The research team recruited subjects for the study through Sermo, a social networking site for doctors. The total study group included 389 board-certified dermatologists, 116 dermatology residents, 459 general practitioners, and 154 other types of doctors.
Each of the study participants was shown 10 of the images and asked for their top three predictions for what disease each image might represent. They were also asked if they would refer the patient for a biopsy. In addition, the general practitioners were asked if they would refer the patient to a dermatologist.
“This is not as comprehensive as in-person triage, where the doctor can examine the skin from different angles and control the lighting,” Picard says. “However, skin images are more scalable for online triage, and they are easy to input into a machine-learning algorithm, which can estimate likely diagnoses speedily.”
The researchers found that, not surprisingly, specialists in dermatology had higher accuracy rates: They classified 38 percent of the images correctly, compared to 19 percent for general practitioners.
Both of these groups lost about four percentage points in accuracy when trying to diagnose skin conditions based on images of darker skin — a statistically significant drop. Dermatologists were also less likely to refer darker skin images of CTCL for biopsy, but more likely to refer them for biopsy for noncancerous skin conditions.
A boost from AI
After evaluating how doctors performed on their own, the researchers also gave them additional images to analyze with assistance from an AI algorithm the researchers had developed. The researchers trained this algorithm on about 30,000 images, asking it to classify the images as one of the eight diseases that most of the images represented, plus a ninth category of “other.”
This algorithm had an accuracy rate of about 47 percent. The researchers also created another version of the algorithm with an artificially inflated success rate of 84 percent, allowing them to evaluate whether the accuracy of the model would influence doctors’ likelihood to take its recommendations.

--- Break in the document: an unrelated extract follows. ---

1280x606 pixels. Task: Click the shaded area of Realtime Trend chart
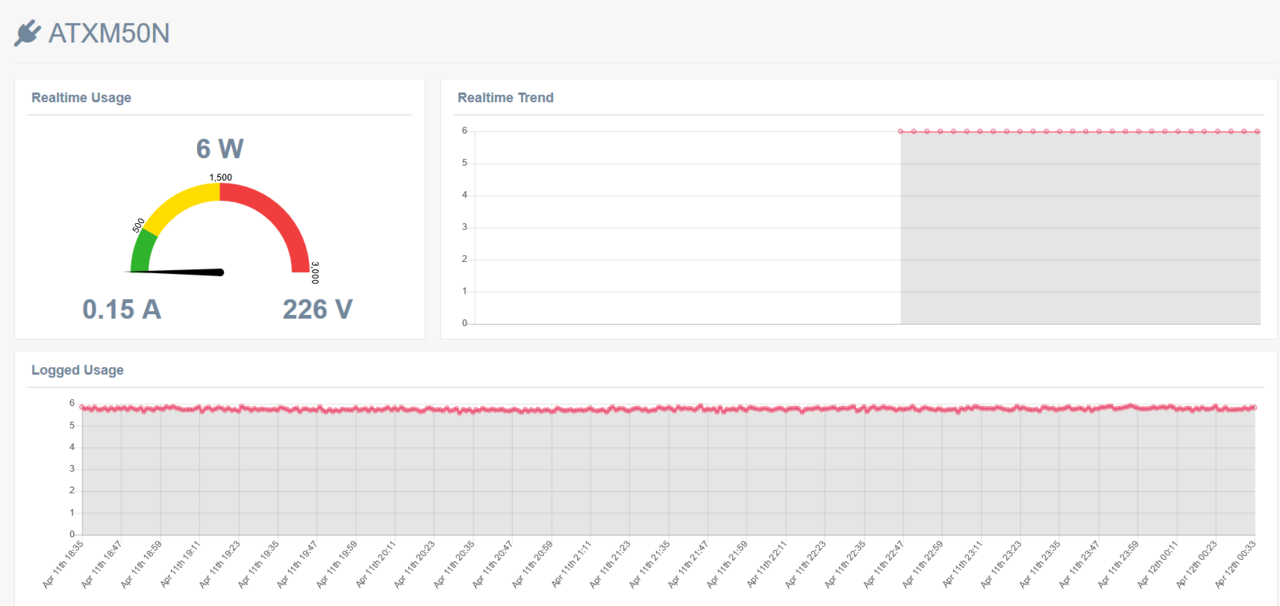(1080, 228)
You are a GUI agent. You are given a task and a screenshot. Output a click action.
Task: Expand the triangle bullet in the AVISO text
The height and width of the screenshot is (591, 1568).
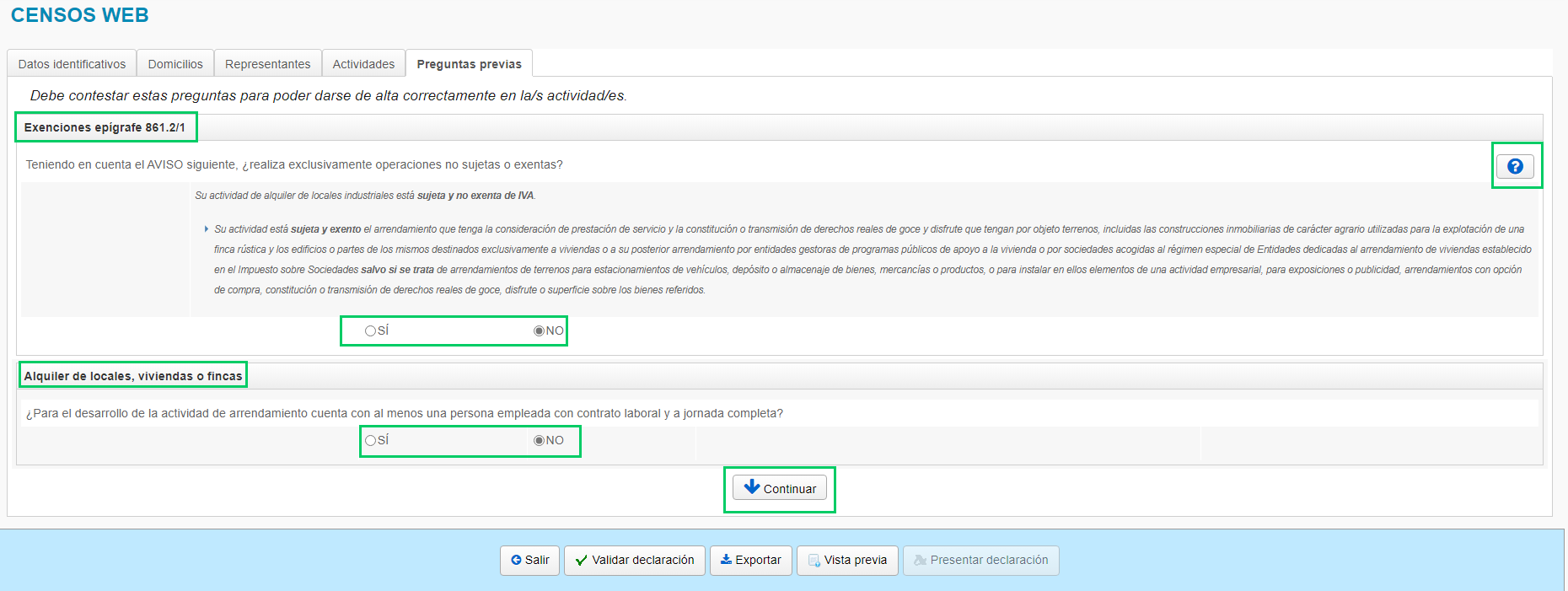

“This allows us to evaluate AI assistance with models that are currently the best we can do, and with AI assistance that could be more accurate, maybe five years from now, with better data and models,” Groh says.
Both of these classifiers are equally accurate on light and dark skin. The researchers found that using either of these AI algorithms improved accuracy for both dermatologists (up to 60 percent) and general practitioners (up to 47 percent).

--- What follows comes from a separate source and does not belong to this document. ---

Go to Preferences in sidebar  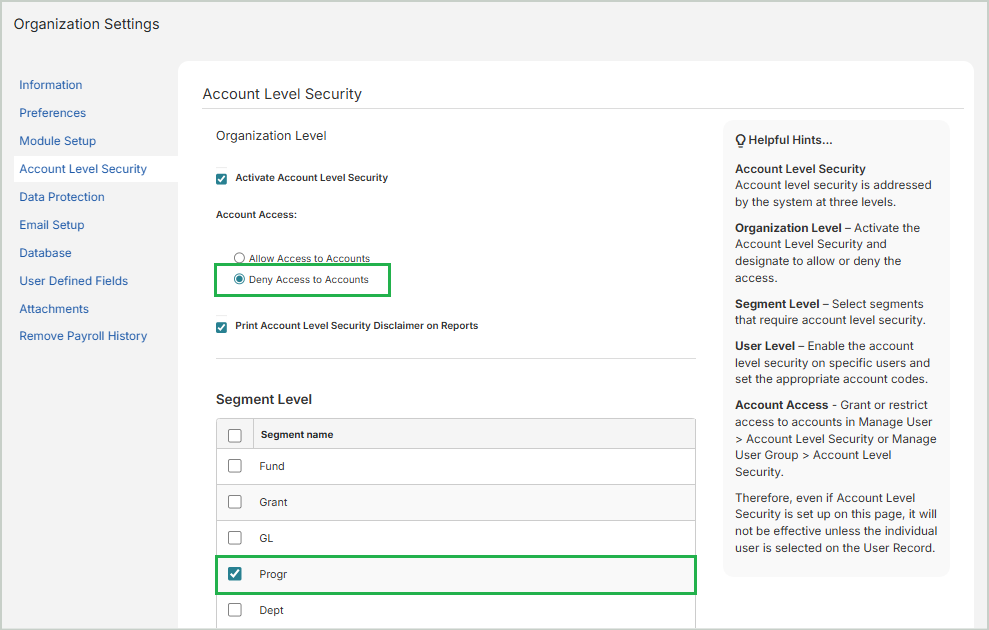point(53,113)
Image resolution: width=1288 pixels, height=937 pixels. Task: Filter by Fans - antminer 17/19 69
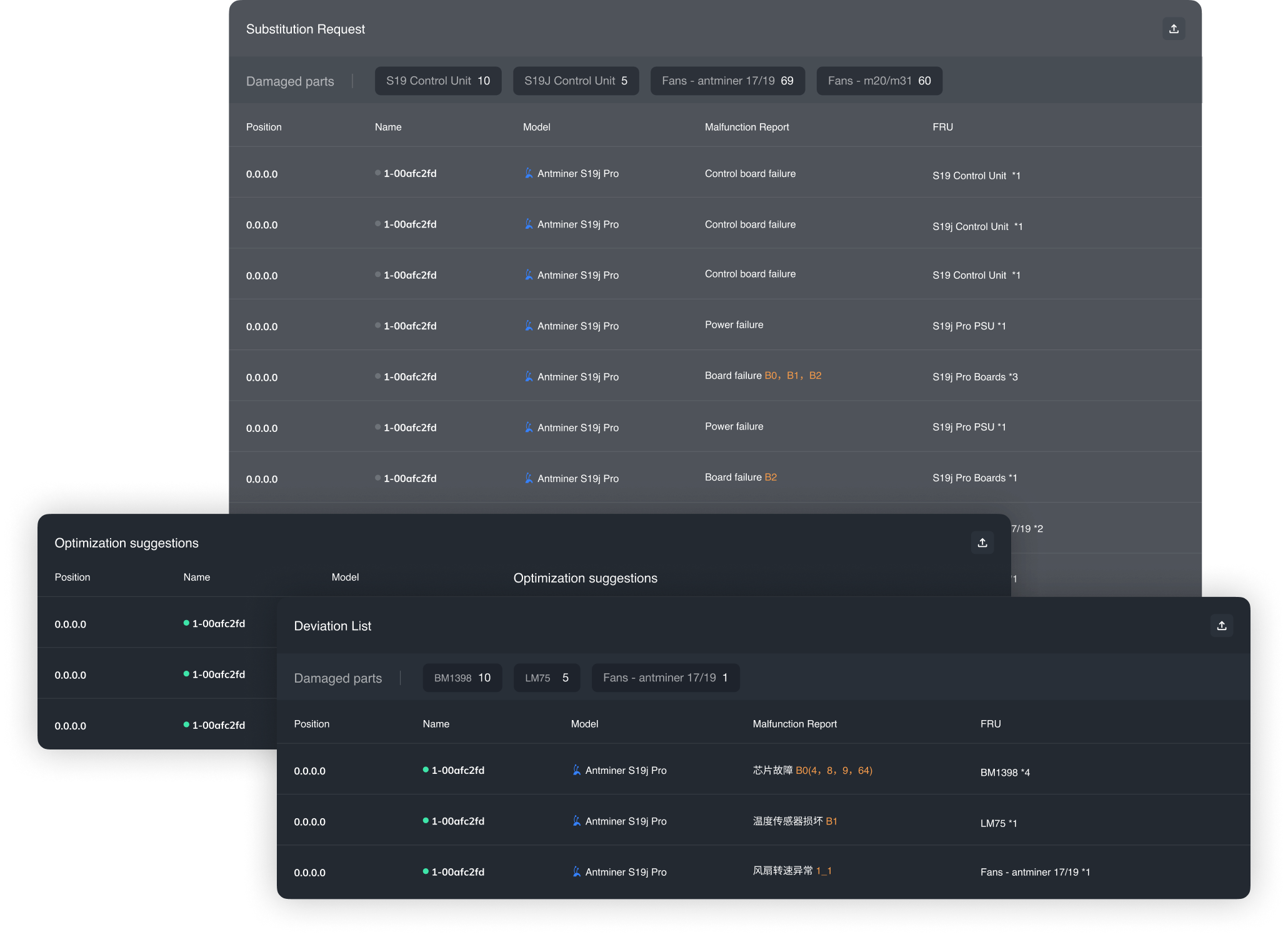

They also found that doctors were more likely to take suggestions from the higher-accuracy algorithm after it provided a few correct answers, but they rarely incorporated AI suggestions that were incorrect. This suggests that the doctors are highly skilled at ruling out diseases and won’t take AI suggestions for a disease they have already ruled out, Groh says.
“They’re pretty good at not taking AI advice when the AI is wrong and the physicians are right. That’s something that is useful to know,” he says.
While dermatologists using AI assistance showed similar increases in accuracy when looking at images of light or dark skin, general practitioners showed greater improvement on images of lighter skin than darker skin.
“This study allows us to see not only how AI assistance influences, but how it influences across levels of expertise,” Groh says. “What might be going on there is that the PCPs don’t have as much experience, so they don’t know if they should rule a disease out or not because they aren’t as deep into the details of how different skin diseases might look on different shades of skin.”
The researchers hope that their findings will help stimulate medical schools and textbooks to incorporate more training on patients with darker skin. The findings could also help to guide the deployment of AI assistance programs for dermatology, which many companies are now developing.
The research was funded by the MIT Media Lab Consortium and the Harold Horowitz Student Research Fund.